Les voix de M. et Mme Meagles et de Doyce se firent entendre près de la grille du jardin. Le nom de Chérie, prononcé par eux, ayant frappé l’oreille de Clennam, il cria :

« Elle est ici, avec moi. »

On s’étonnait et on riait un peu tandis qu’ils avançaient ; mais dès qu’ils se trouvèrent tous réunis, le silence se rétablit et Minnie rentra dans la maison.

M. Meagles, Doyce et Clennam, sans échanger une parole, firent plusieurs tours sur le bord de la rivière, à la clarté de la lune qui se levait ; puis Doyce resta en arrière et rentra dans la maison.

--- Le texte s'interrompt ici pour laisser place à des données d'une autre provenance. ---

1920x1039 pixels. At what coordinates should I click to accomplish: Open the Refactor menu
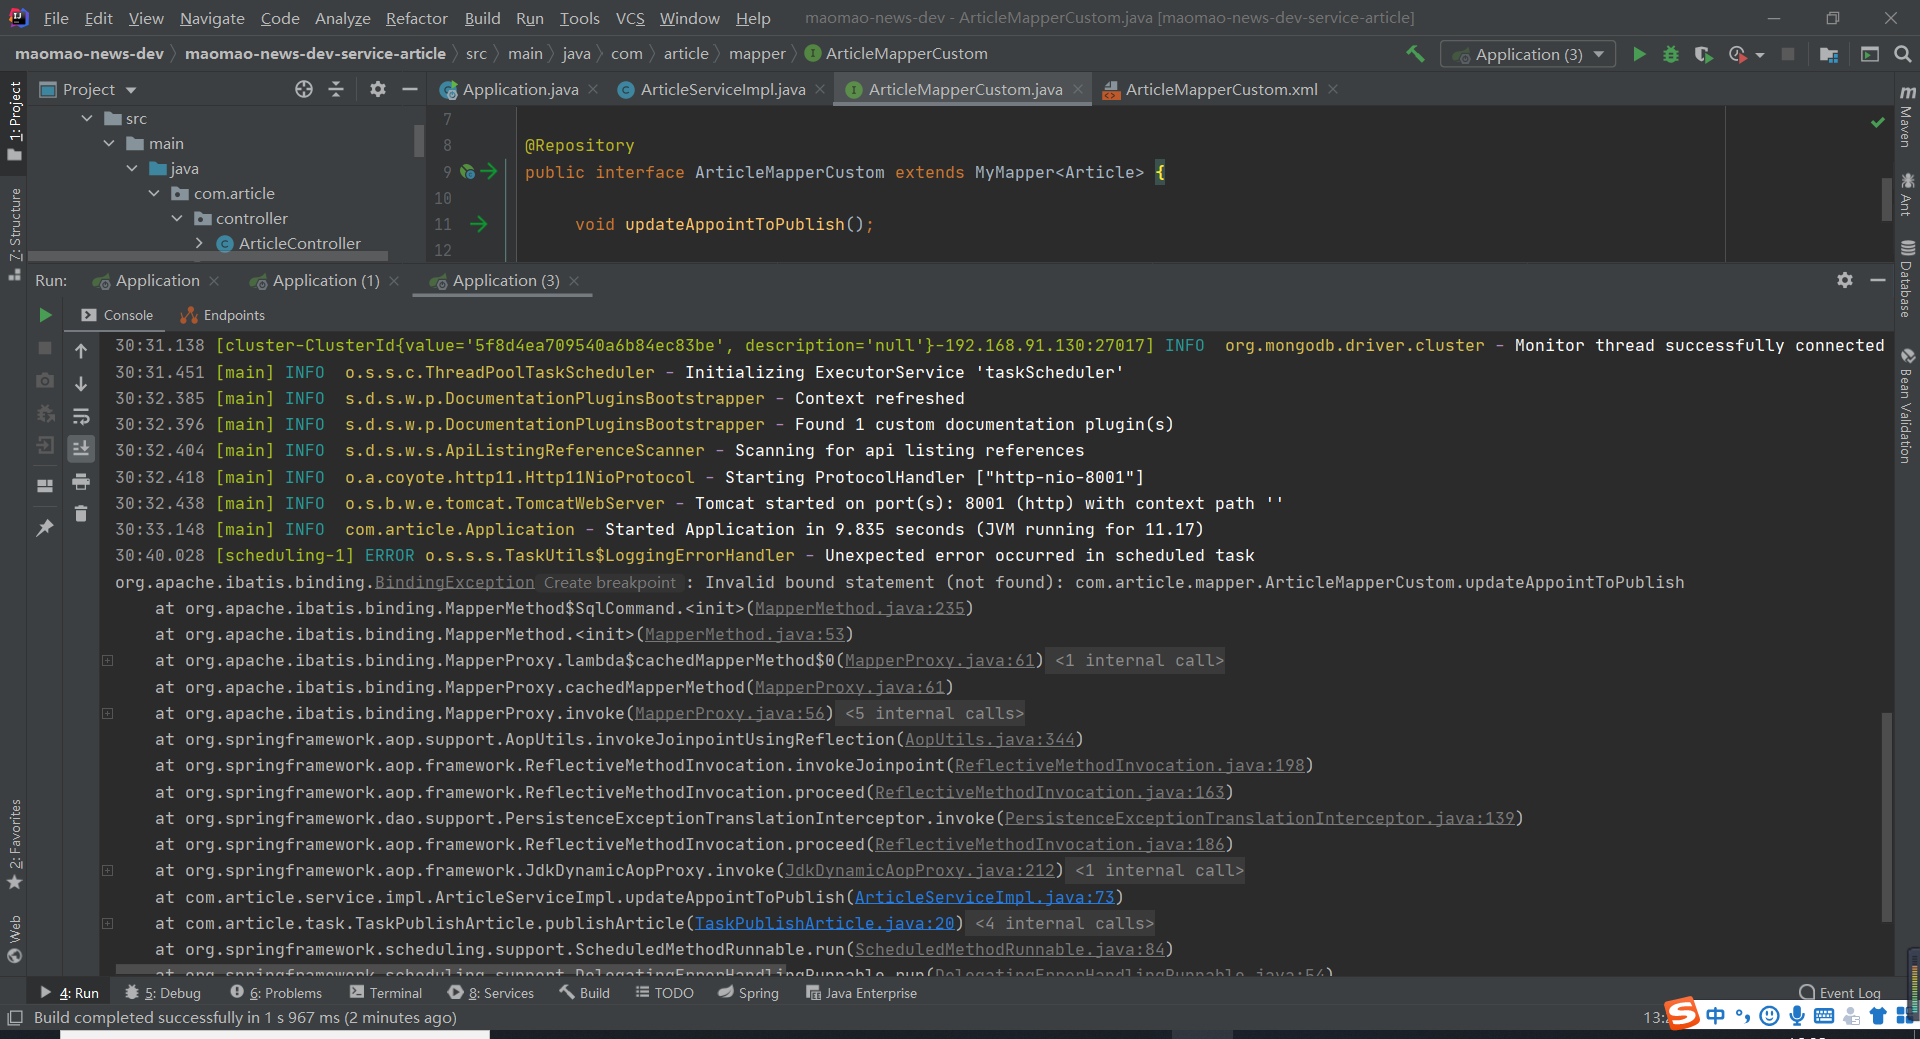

Restés seuls, M. Meagles et Clennam continuèrent à se promener quelques instants en silence ; enfin le premier entama la conversation.

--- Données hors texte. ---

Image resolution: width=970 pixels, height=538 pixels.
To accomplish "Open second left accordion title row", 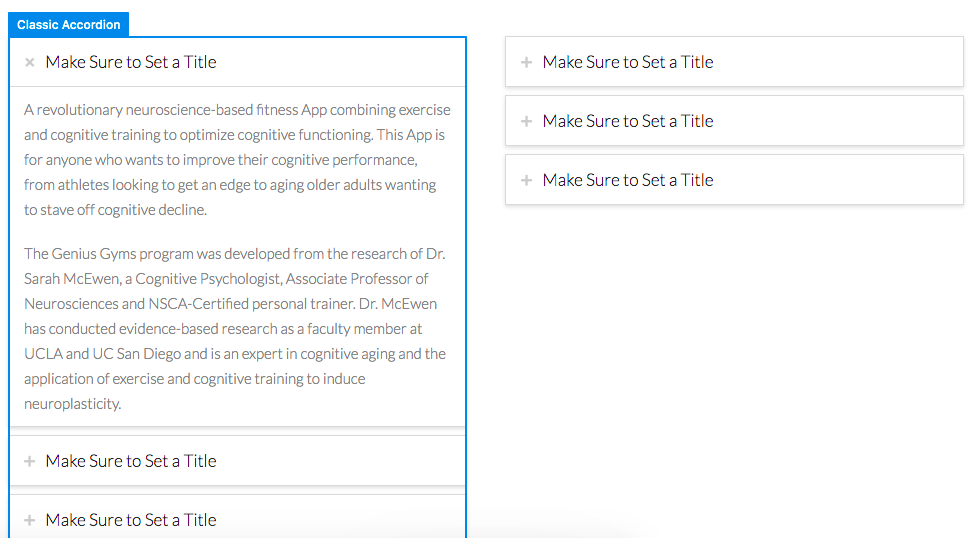I will click(x=238, y=461).
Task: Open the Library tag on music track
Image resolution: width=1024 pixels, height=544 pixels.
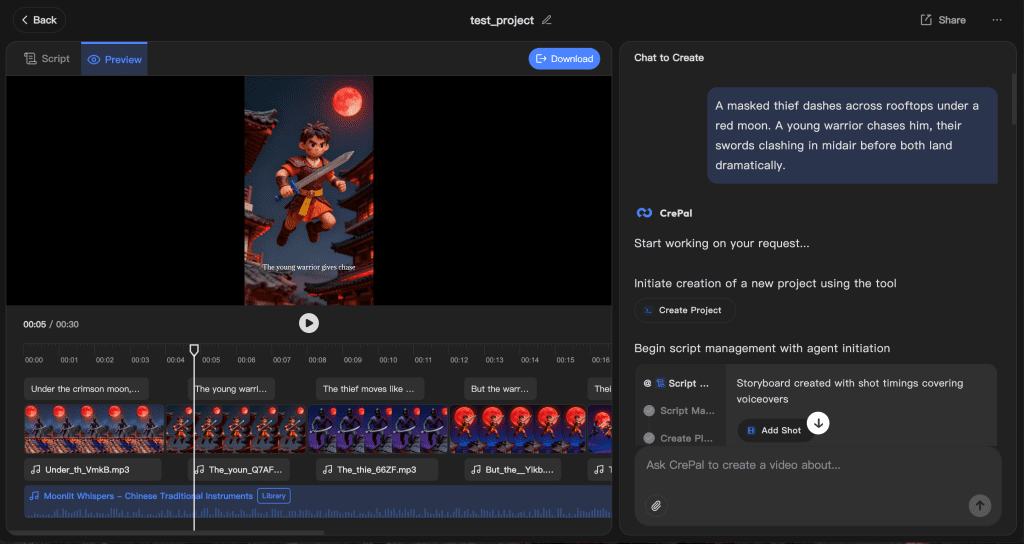Action: click(x=273, y=496)
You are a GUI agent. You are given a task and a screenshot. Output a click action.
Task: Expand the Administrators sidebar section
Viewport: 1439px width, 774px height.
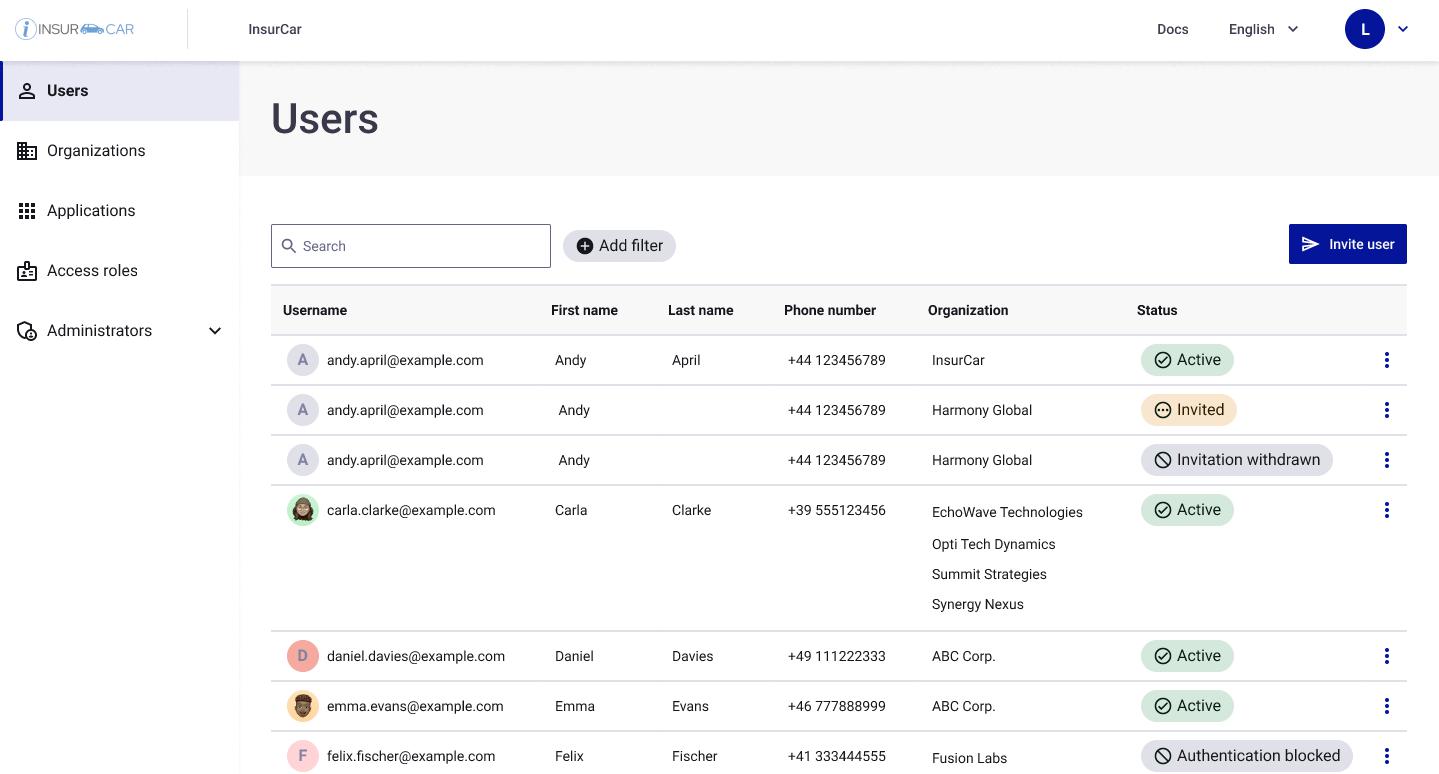click(x=215, y=330)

« Arthur, commença-t-il (l’appelant pour la première fois par son nom de baptême), vous rappelez-vous que je vous ai dit, un jour que nous nous promenions par une chaude matinée en regardant le port de Marseille, que la petite sœur de Chérie, bien qu’elle fût morte, nous semblait, à mère et à moi, avoir grandi en même temps que sa sœur et avoir subi les mêmes transformations qu’elle ?

— Je ne l’ai pas oublié.

— Vous rappelez-vous aussi que je vous ai dit que, dans notre pensée, nous n’avions jamais pu séparer ces sœurs jumelles, et que nous nous figurions que tout ce qui arrivait à l’une arrivait à l’autre ?

— Oui, je m’en souviens très-bien.

— Arthur, continua M. Meagles très-abattu, je vais encore plus loin ce soir. Il me semble ce soir, mon cher ami, que vous avez tendrement aimé la fille qui nous manque et que vous l’avez perdue lorsqu’elle avait atteint l’âge de Chérie.

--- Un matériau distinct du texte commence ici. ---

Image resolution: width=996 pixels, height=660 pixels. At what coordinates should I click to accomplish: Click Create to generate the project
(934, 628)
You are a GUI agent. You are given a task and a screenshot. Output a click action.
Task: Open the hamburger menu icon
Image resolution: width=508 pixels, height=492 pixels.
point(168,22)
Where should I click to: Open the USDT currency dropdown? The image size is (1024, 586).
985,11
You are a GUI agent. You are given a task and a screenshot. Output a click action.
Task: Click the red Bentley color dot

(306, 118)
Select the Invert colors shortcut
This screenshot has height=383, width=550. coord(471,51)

— Merci, merci ! murmura Clennam, et il serra la main de son compagnon.

— Voulez-vous rentrer ? demanda M. Meagles au bout de quelque temps.

— Tout à l’heure. »

M. Meagles s’éloigna, et Arthur resta seul. Lorsqu’il se fut promené pendant une demi-heure environ au bord de la rivière, à la paisible clarté de la lune, il porta la main à sa poitrine et prit tendrement la poignée de roses que Chérie lui avait donnée. Peut-être les pressa-t-il contre son cœur, peut-être les porta-t-il à ses lèvres, mais bien certainement il se pencha sur le bord de l’eau, et les lança doucement dans le courant du fleuve. La rivière emporta au loin ces fleurs qui, à la clarté douteuse de la lune, semblaient pâles et fantastiques.

Les lumières brillaient dans le salon lorsqu’il y entra, et les visages qu’elles éclairaient, sans en excepter le sien, reflétèrent bientôt une tranquille gaieté. On parla d’une foule de choses (jamais son associé n’avait trouvé un si grand fonds de facile causerie pour faire passer agréablement le temps), jusqu’au moment de se coucher, de s’endormir. S’endormir, tandis que les fleurs, qui semblaient pâles et fantastiques à la clarté douteuse de la lune, se laissaient emporter par le courant ! c’est ainsi que de grands espoirs, jadis renfermés au fond de notre poitrine et caressés près de notre cœur, nous quittent pour aller se perdre dans le vaste océan de l’éternité.